Broker Fraud and Negligence (2024)

Strong Advocacy When Stock Broker Frauds and Negligence Causes Severe Financial Harm

Representing investors throughout the country

Many investors are unaware that they have a valid legal claim when their investments result in losses or even minimal gains. Investors should understand that securities laws exist to protect them when stockbrokers, supervisors, and investment companies fail to properly advise the investor, fail to disclose known risks, misrepresent the facts, or scheme to defraud the investor. Individual stockbrokers, brokerage firms, and investment advisory firms that fail to give competent advice that causes the investor to lose money or be crushed by a financial loss can be held accountable.

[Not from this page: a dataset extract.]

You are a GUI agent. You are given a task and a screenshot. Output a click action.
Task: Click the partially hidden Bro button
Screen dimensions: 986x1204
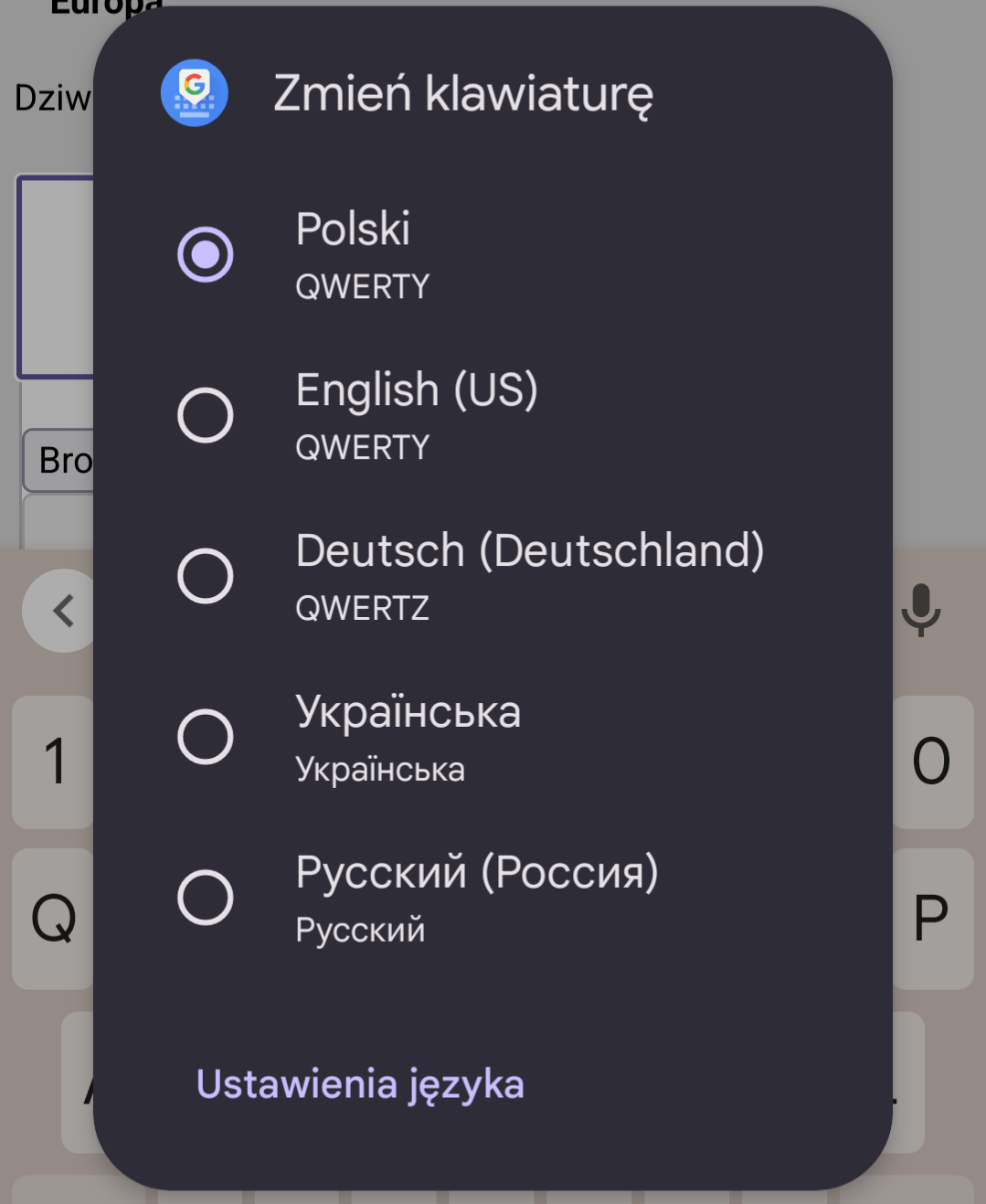[x=60, y=461]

The securities fraud attorneys at The Frankowski Firm understand how devastating financial loss can be. While many brokers and firms try to convince investors that losses are due to market downturns, we often find that losses are actually caused by the negligence and wrongdoing of the firms themselves. Attorney Richard Frankowski, the founder of the firm, has spent the last 15 years bringing securities arbitration claims and permissible civil claims against firms and their brokers. His team uses their understanding of federal and state securities laws, their knowledge of the litigation process, and their work with financial experts to obtain the best results possible for their clients.

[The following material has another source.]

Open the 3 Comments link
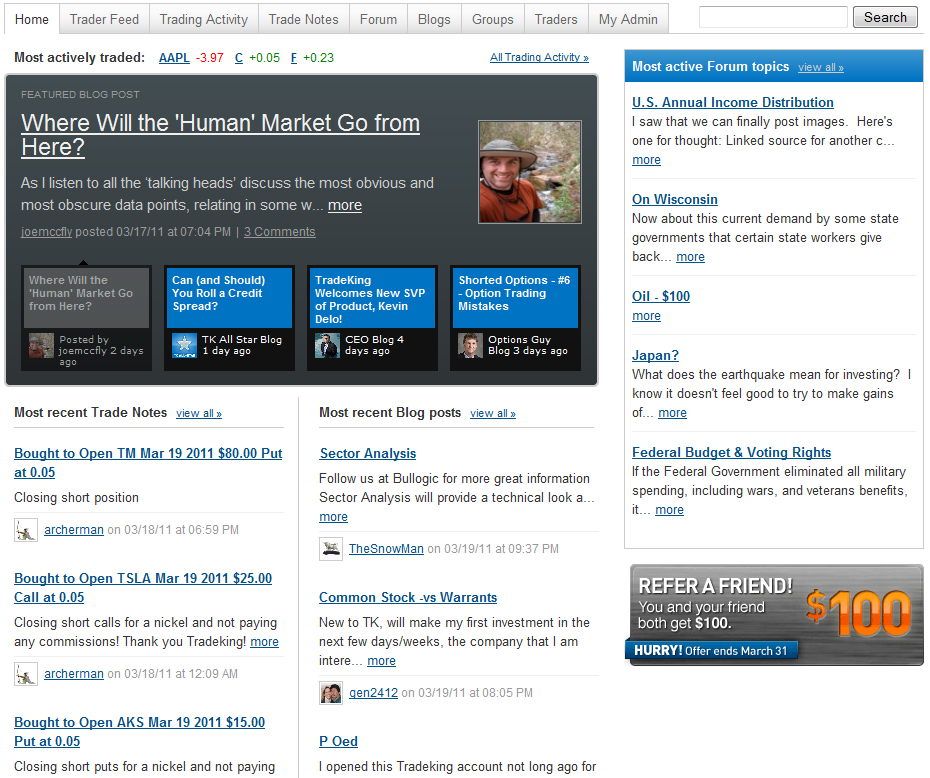The image size is (930, 778). [x=279, y=232]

What kinds of actions constitute securities negligence or stock broker frauds?

Conduct that is irresponsible can give rise to a civil cause of action. Brokers who fail to recommend investments that are suitable for their clients’ stated goals and needs can be sued for negligence. Negligence claims can be brought if the broker failed to conduct an adequate suitability analysis, failed to disclose penalties to the investor, or failed to diversify the investor’s portfolio. Negligence claims do not require proof of intent to cause harm. When there is a duty to act responsibly on behalf of the investor, and the broker or firm breaches that duty, a negligence claim should be pursued.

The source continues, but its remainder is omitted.